Evangelical biblical scholars would reject such an approach, but that does not mean they have a particularly high view of systematic theology. Exceedingly few of them show much interest in the subject – if anything, it is viewed with suspicion. Particularly objectionable to them would be the suggestion that systematics should influence exegesis. Yet that is precisely the claim that I wish to make, and here again Calvin provides a remarkable model.

The first edition of the _Institutes_ was published when Calvin was a very young man, and the subsequent revisions and expansions reflect both his growing knowledge of historical theology (references to the Fathers and greater attention to exegetical work. No one is likely to argue that these two sides of his work were independent of each other – as though he forgot about his theology when he exegeted (and that is why his commentaries are so good!) or did not pay attention to the Bible when he did theology (and that is why the _Institutes_ are so bad!). My own thesis s that both his expositions and his theology are superb precisely because they are related. But even if one has little use for Calvin’s system, I wish to suggest that exegesis stands to gain, rather than to lose, if it is consciously done within the framework of one’s theology.

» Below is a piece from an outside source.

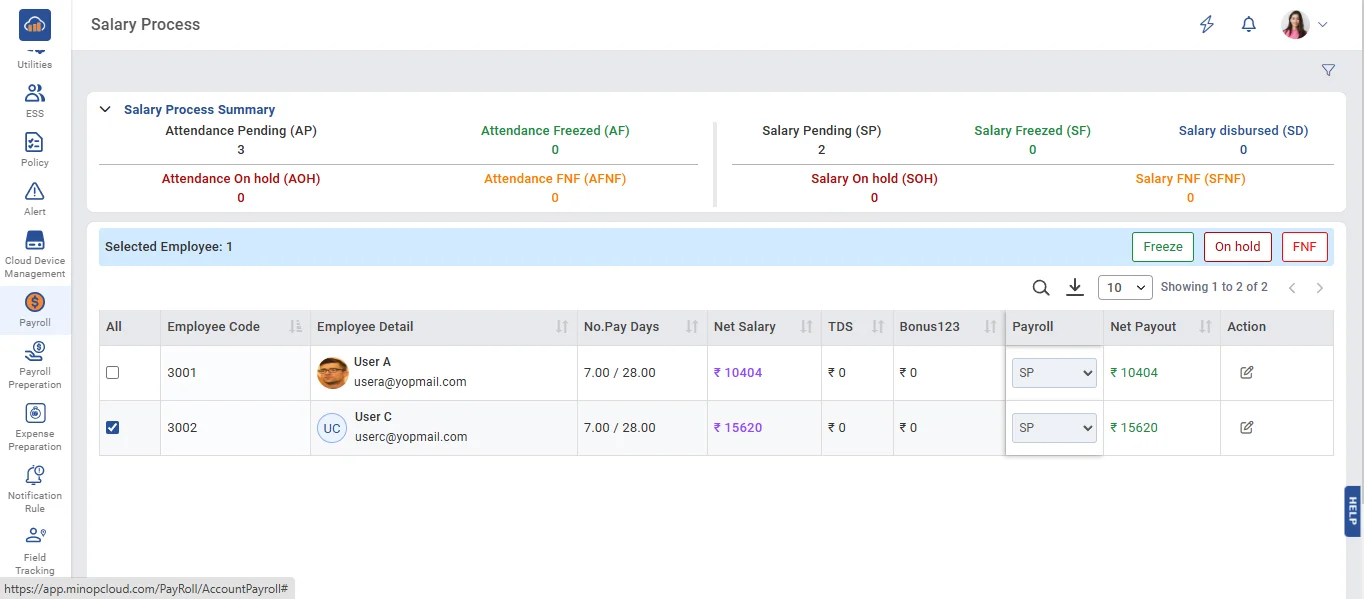Click the edit icon for User A
The image size is (1364, 599).
(x=1246, y=373)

Such an approach, admittedly, seems to be diametrically opposed to the aims of grammatico-historical exegesis. Three centuries ago scholars were already arguing, with great vigor, that systematic theology – especially in its classical form – must be kept separate from biblical interpretation. Indeed, it was not difficult to show that theological biases had frequently hampered the work of exegetes, even to the point of distorting the meaning of the text. True "historical" exegesis was understood, more and more, as interpretation that was not prejudiced by theological commitments. Leopold Immanuel Ruckert, in the preface to his 1831 commentary on Romans, stated that the biblical interpreter must abandon his own perspective.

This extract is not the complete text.